Shorthand character sets

\s — any whitespace
\S — anything that is not a whitespace
\d — any digit
\D — anything that is not a digit
\w — a word character, which includes alphanumerics and punctuation marks
\W — a non-word character
\R — a new line character or the CR LF sequence
\v — a new line character but not the CR LF sequence
\V — a non-new line character
\h — a horizontal white space character
\H — anything except horizontal white space

 

Non-printable characters

\n — line feed LF
\r — carriage return CR
\t — tab character
\f — form feed
\a — bell character \u0007
\e — escape character

 

Unicode character

\uFFFF
\x{FFFF}

\u20AC or \x{20AC} matches the euro currency sign.

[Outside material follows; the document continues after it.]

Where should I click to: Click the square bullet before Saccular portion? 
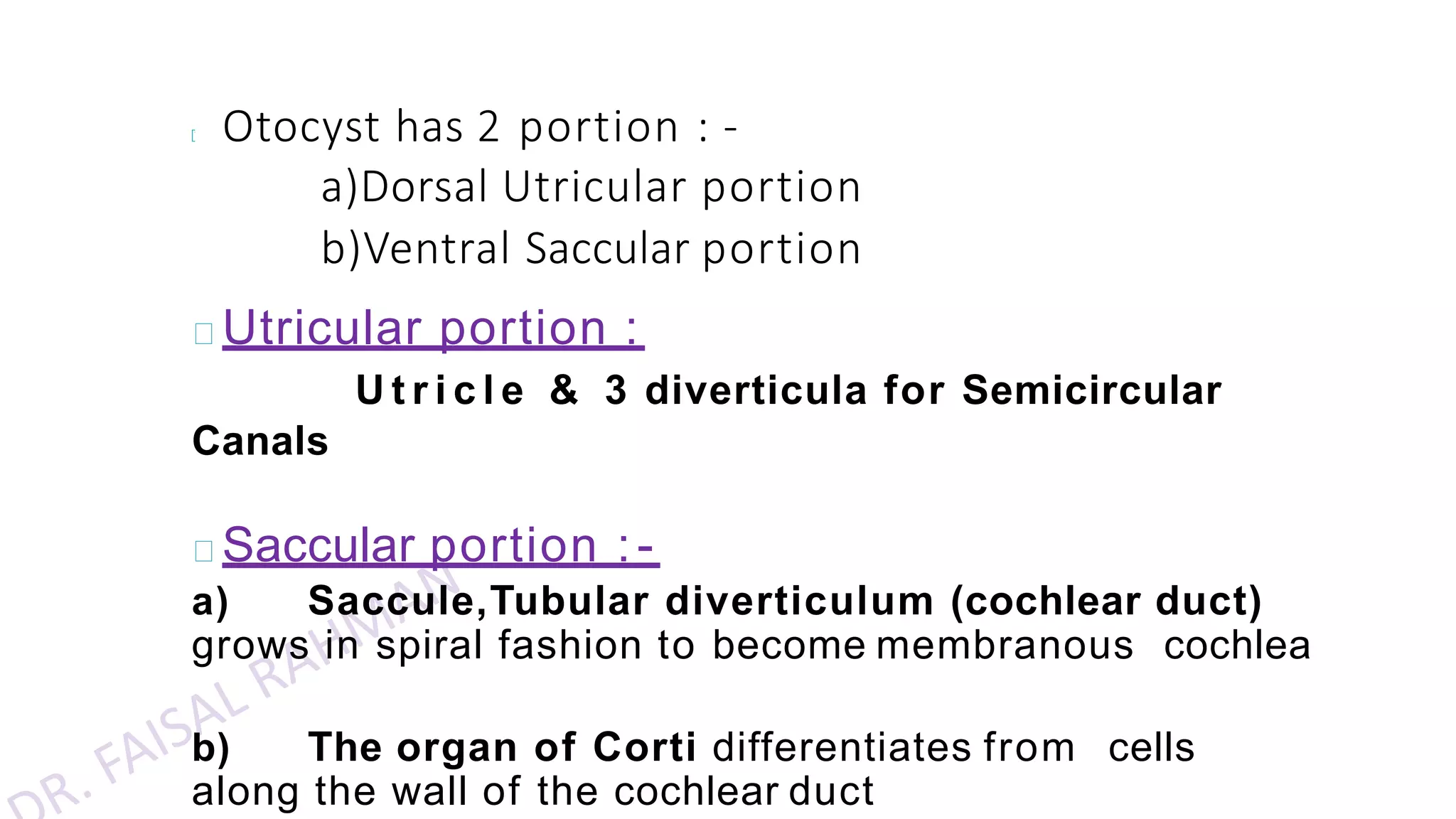point(203,550)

Character by its hexadecimal index

\xFF

\xA9 matches the copyright symbol in the Latin-1 character set

Alternation

|

abc|123 matches either "abc" or "123"
|word matches either an empty string "" or "word"

Repetitions

+ — matches once or more times
* — matches zero or more times
? — matches zero times or once (optional match)
{n} — matches exactly n times
{n,m} — matches n to m times
{n,} — matches n or more times
{,m} — matches zero or more times up to m

colou?r matches "color" and "colour"
[a-zA-Z0-9]{2,4} matches a 2-4 digit alphanumeric code

Note that all repetitions are greedy (prefer to match as much as possible): c.*r will match "caterpillar", not stopping with "cater" (in such cases negation works better: c[^p]* matches "cater").

Grouping

()

(word)+ matches "word", "wordword" and so on

Unsupported syntax

The following regular expression syntax features are not yet supported in ABBYY Real-Time Recognition SDK:

  • Anchors: ^ (beginning of a line), $ (end of a line), \b (word boundary) and its negation \B, and other.
  • Lazy quantifiers such as +? or {n,m}? that prefer to match as few times as possible.
  • Concatenation with nested character sets such as [[a-z][0-9]].
  • Advanced features such as lookarounds, backreferences, possessive matches, named groups, non-capturing and atomic match groups, evaluation flag settings and other.